> TASK TO COMPLETE:
The number of lines containing the word "Expand" is all you should give; count them in the records below.

#### RECORDS SUPPLIED

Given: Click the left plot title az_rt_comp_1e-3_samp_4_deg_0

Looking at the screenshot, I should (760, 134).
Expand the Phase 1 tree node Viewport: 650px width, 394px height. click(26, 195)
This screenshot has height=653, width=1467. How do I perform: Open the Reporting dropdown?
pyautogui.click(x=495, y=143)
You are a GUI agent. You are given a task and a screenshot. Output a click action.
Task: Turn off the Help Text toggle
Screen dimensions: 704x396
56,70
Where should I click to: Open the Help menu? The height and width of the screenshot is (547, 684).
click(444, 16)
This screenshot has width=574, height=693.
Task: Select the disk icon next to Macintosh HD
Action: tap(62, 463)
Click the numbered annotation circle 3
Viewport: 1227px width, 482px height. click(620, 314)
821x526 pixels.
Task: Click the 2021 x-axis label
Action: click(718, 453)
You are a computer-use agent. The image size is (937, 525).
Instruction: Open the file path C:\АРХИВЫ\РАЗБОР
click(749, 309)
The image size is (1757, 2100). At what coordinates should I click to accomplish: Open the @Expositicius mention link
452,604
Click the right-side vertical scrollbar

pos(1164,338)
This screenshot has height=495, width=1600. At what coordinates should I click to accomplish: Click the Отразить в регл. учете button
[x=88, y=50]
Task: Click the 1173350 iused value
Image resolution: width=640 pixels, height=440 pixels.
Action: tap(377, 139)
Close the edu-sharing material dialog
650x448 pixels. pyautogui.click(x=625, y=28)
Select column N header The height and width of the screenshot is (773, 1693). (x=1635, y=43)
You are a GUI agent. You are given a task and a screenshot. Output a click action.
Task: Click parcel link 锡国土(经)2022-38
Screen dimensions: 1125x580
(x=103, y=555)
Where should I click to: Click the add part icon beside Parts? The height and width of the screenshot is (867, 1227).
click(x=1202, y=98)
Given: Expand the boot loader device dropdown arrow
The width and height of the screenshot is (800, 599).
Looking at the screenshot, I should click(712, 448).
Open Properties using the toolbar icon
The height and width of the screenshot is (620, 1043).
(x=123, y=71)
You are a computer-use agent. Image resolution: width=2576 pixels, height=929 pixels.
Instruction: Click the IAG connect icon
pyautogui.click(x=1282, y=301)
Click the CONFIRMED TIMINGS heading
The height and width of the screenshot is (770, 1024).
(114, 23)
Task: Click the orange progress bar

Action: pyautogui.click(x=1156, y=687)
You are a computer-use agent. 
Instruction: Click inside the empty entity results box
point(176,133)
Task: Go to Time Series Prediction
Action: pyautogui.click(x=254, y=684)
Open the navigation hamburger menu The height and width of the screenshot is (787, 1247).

########

> EXERCISE RESULT:
2